La scalata, dalla parte di facchini e portatori
La qualità già mediamente alta dei documentari presentati quest’anno ad Asiatica Film Mediale ha trovato forse il suo picco (termine quanto mai appropriato, visto l’argomento che andremo ora a introdurre) in K2 and the Invisible Footmen, un lavoro cinematografico che Lara Lee, film-maker da sempre attenta al sociale, ha realizzato portando a termine uno sforzo encomiabile sia dal punto di vista etico che da quello squisitamente tecnico, logistico.
Le didascalie e le immagini iniziali trascinano immediatamente lo spettatore alle pendici del K2, per un viaggio che avrà poi risvolti inaspettati. Non sarà infatti il ruolo dei grandi scalatori internazionali a costituire l’oggetto di tale ricerca. Un po’ come nelle opere documentarie di Michael Glawogger, il grande cineasta austriaco recentemente scomparso, l’asse del racconto è spostato con decisione dalla parte degli ultimi della Terra, delle vittime della globalizzazione, di coloro che le leggi del mercato hanno relegato a compiere lavori di grande fatica, talvolta anche rischiosi, per il proverbiale tozzo di pane. Tali soggetti sono nella fattispecie i facchini, i portatori che in Pakistan accompagnano scalatori europei, americani, giapponesi e di altri paesi industrializzati nelle prime fasi della difficile conquista del K2, impresa molto ambita ma che nel corso degli anni ha prodotto decine di morti.

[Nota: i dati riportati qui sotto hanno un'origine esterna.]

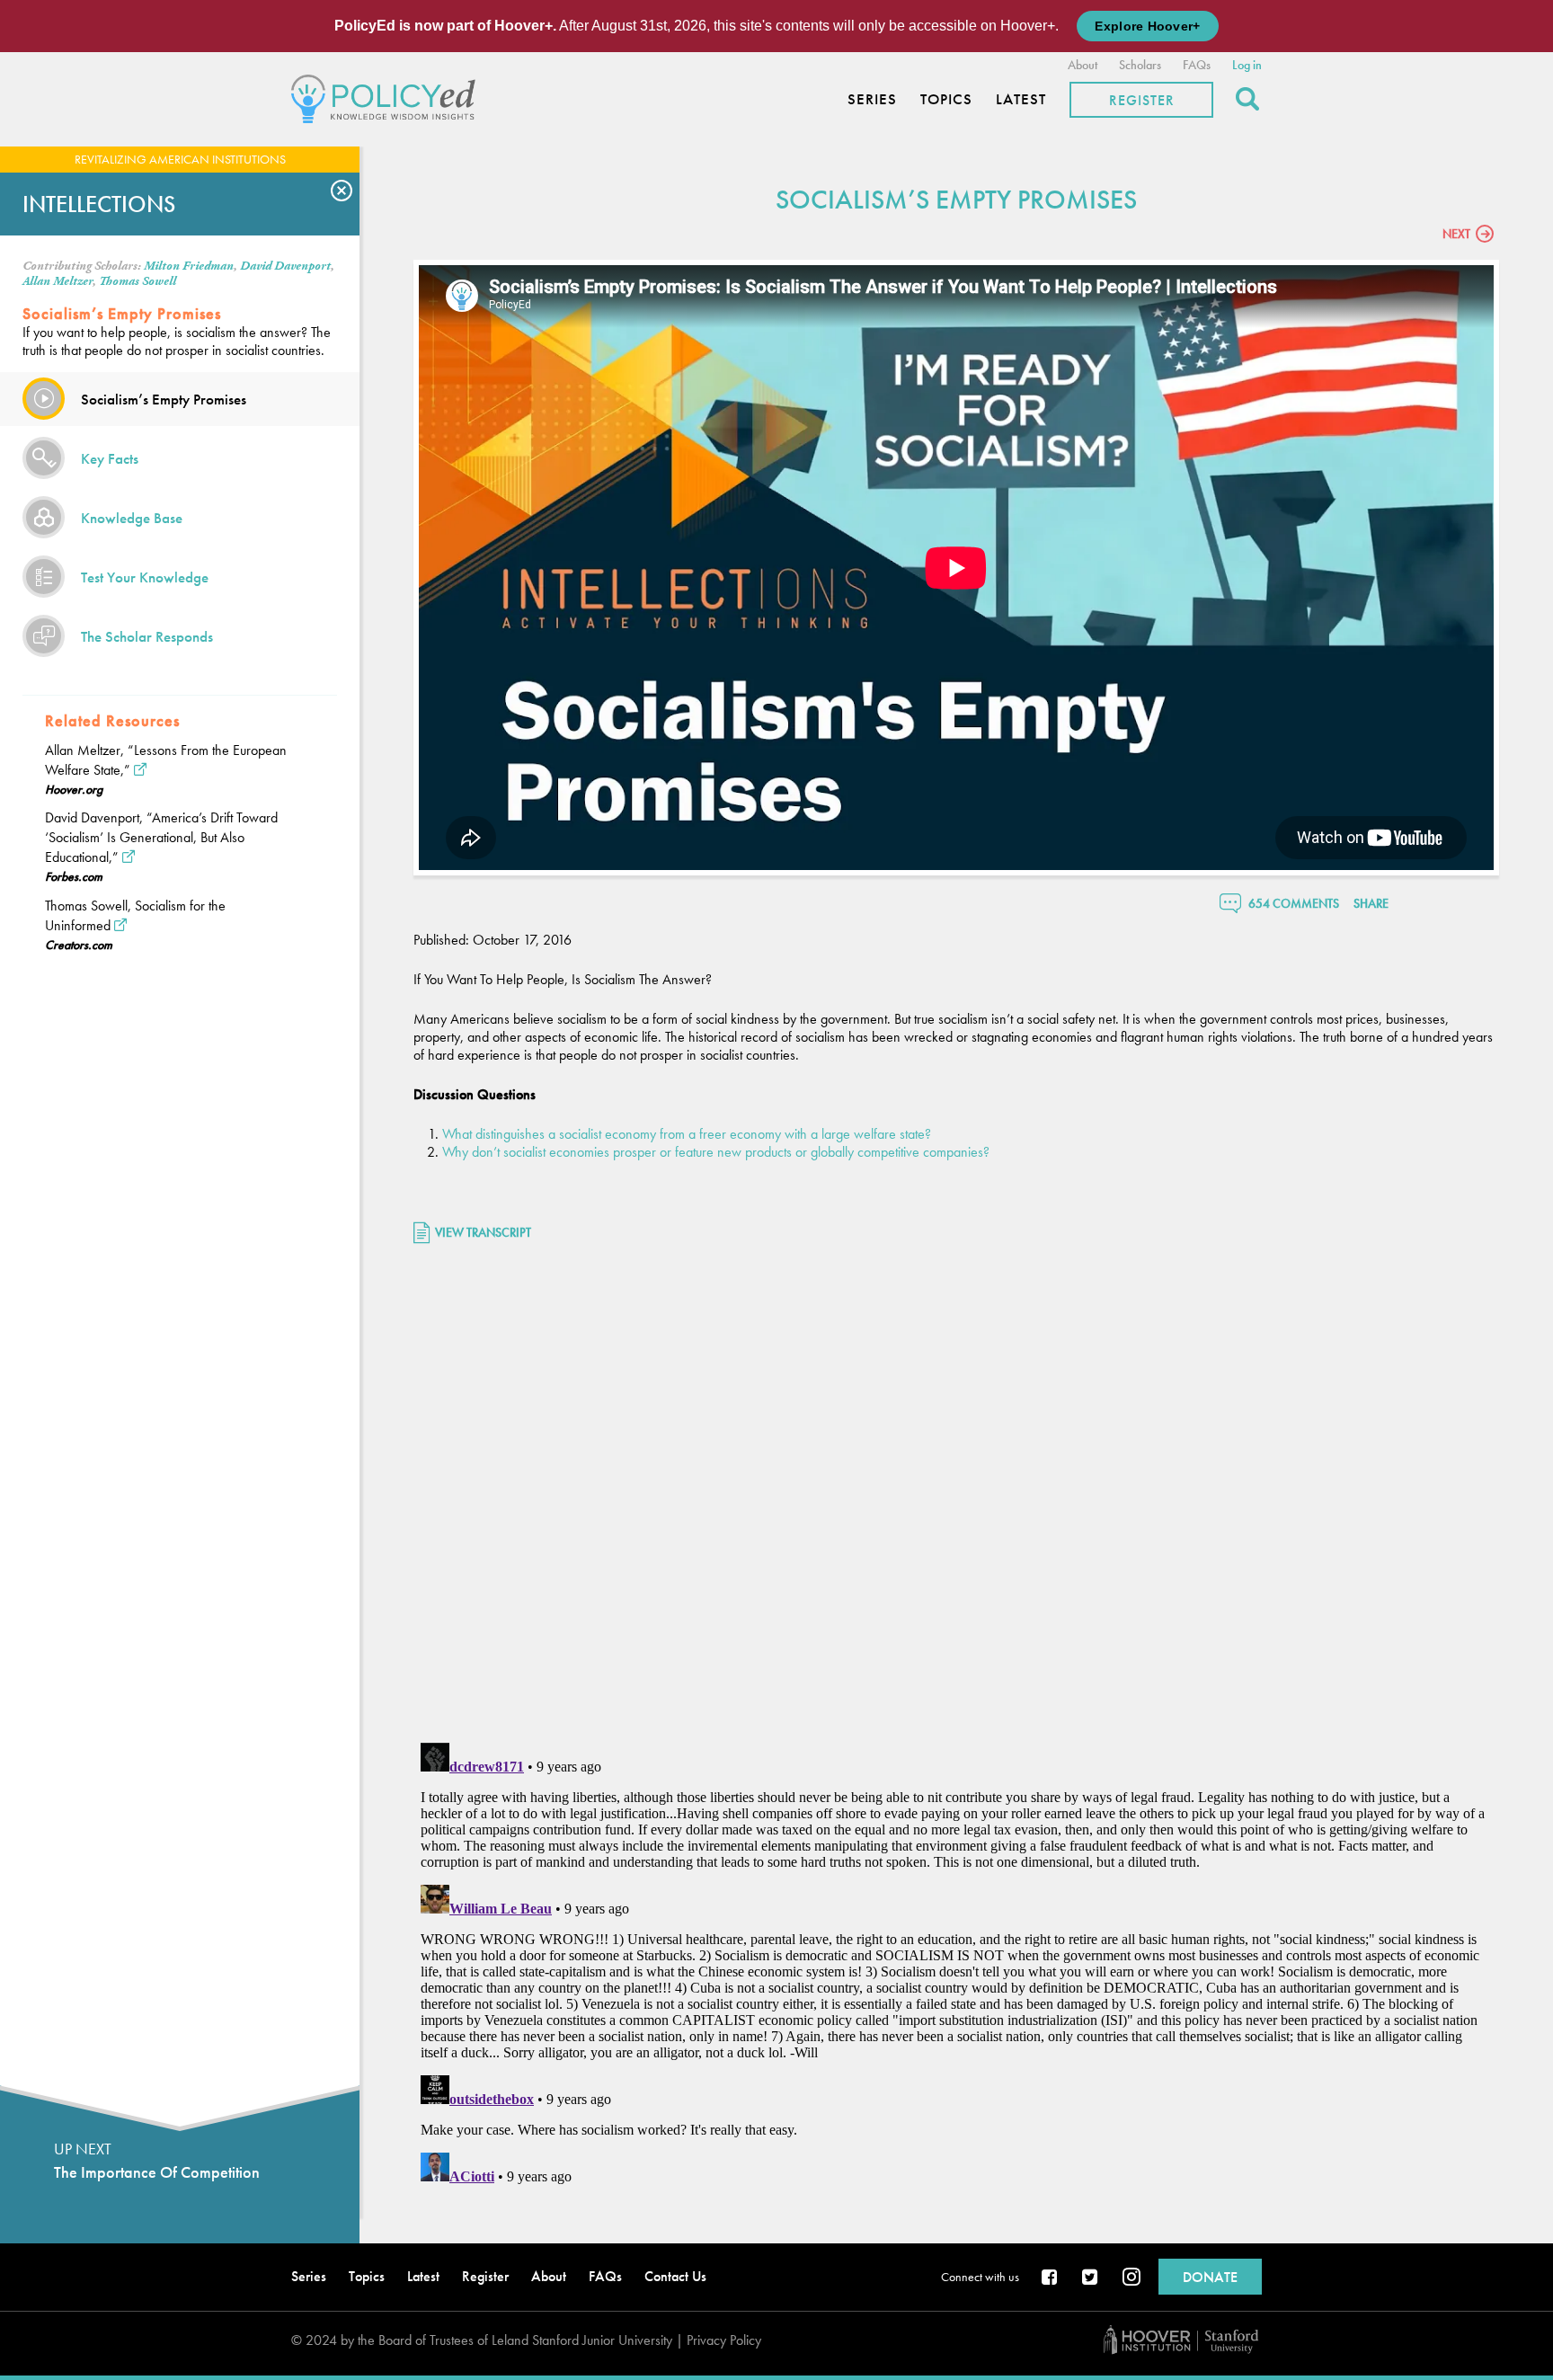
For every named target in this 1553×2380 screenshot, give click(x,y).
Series (872, 99)
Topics (946, 99)
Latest (1021, 99)
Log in (1247, 65)
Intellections (98, 204)
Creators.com (78, 945)
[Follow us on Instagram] (1131, 2278)
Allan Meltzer (57, 281)
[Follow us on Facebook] (1051, 2278)
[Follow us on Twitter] (1091, 2278)
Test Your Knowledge (145, 577)
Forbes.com (73, 876)
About (1082, 65)
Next (1456, 234)
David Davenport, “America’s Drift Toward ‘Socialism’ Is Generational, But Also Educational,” (161, 837)
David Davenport (285, 266)
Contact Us (675, 2276)
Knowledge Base (131, 518)
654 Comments (1293, 903)
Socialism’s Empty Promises (163, 399)
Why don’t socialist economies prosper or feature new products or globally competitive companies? (715, 1151)
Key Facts (109, 458)
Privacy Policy (724, 2340)
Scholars (1140, 65)
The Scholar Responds (147, 636)
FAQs (1197, 65)
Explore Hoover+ (1147, 26)
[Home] (387, 96)
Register (1142, 100)
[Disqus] (956, 1495)
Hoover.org (73, 789)
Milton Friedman (189, 266)
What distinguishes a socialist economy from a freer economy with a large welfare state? (686, 1133)
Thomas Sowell (137, 281)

È un po’ come se Everest, il pur dignitoso e avvincente blockbuster in 3D diretto dall’islandese Baltasar Kormákur, trovasse qui il suo ideale controcampo, e non soltanto per la differente vetta in cui è ambientata la storia: nel prodotto hollywoodiano da noi citato sono i destini dei (più o meno) ricchi alpinisti occidentali al centro della scena, mentre questo non meno appassionante documentario ci fa conoscere da vicino le vite, le facce, le fatiche, di quei poveri e oltremodo resistenti lavoratori asiatici che mettono a repentaglio le proprie vite non per la gloria sportiva, ma per mantenere se stessi e la famiglia.
Eppure, in K2 and the Invisible Footmen c’è spazio per raccontare anche delle più recenti spedizioni organizzate per portare sulla cima del monte, il secondo in altezza tra i celebri “8000”, alcuni di quegli scalatori pakistani posti fino ad allora al servizio di altri; ed è interessante che in buona parte i finanziatori di simili imprese, quasi a ripagare un debito storico, siano stati italiani, così come italiani furono i primi alpinisti a raggiungere, il 31 luglio 1954, la vetta di questa montagna del Karakorum mai violata prima: parliamo ovviamente di Achille Compagnoni e Lino Lacedelli, due componenti della spedizione italiana guidata allora da Ardito Desio.
Detto questo, risulta evidente che a Lara Lee, cineasta brasiliana di origini coreane che ad Asiatica Film Mediale si è intrattenuta a lungo a parlare col pubblico, non interessasse tanto comunicare i contorni epici e avventurosi di tutte queste vicende, quanto piuttosto i risvolti umani, l’impatto a livello sociale, gli aspetti che insomma vengono ritenuti generalmente meno appetibili dai mass media. Ed è proprio questo ritratto controcorrente, profondamente umanista, di una popolazione pakistana troppo spesso identificata quale focolaio di fondamentalismi religiosi e poco altro, a rendere ancora più lodevole l’intera operazione; un’operazione cinematografica che, peraltro, si avvale di alcune riprese in quota davvero meravigliose e per niente facili da girare. Complimenti alla troupe anche per questo. E non a caso i titoli di coda del film sono “scortati” fino alla fine da preziose immagini del backstage, in cui a essere celebrato è l’utilizzo di droni, teleobiettivi e altri strumenti di ripresa, senz’altro complessi da gestire ad altitudini superiori ai 5000 metri.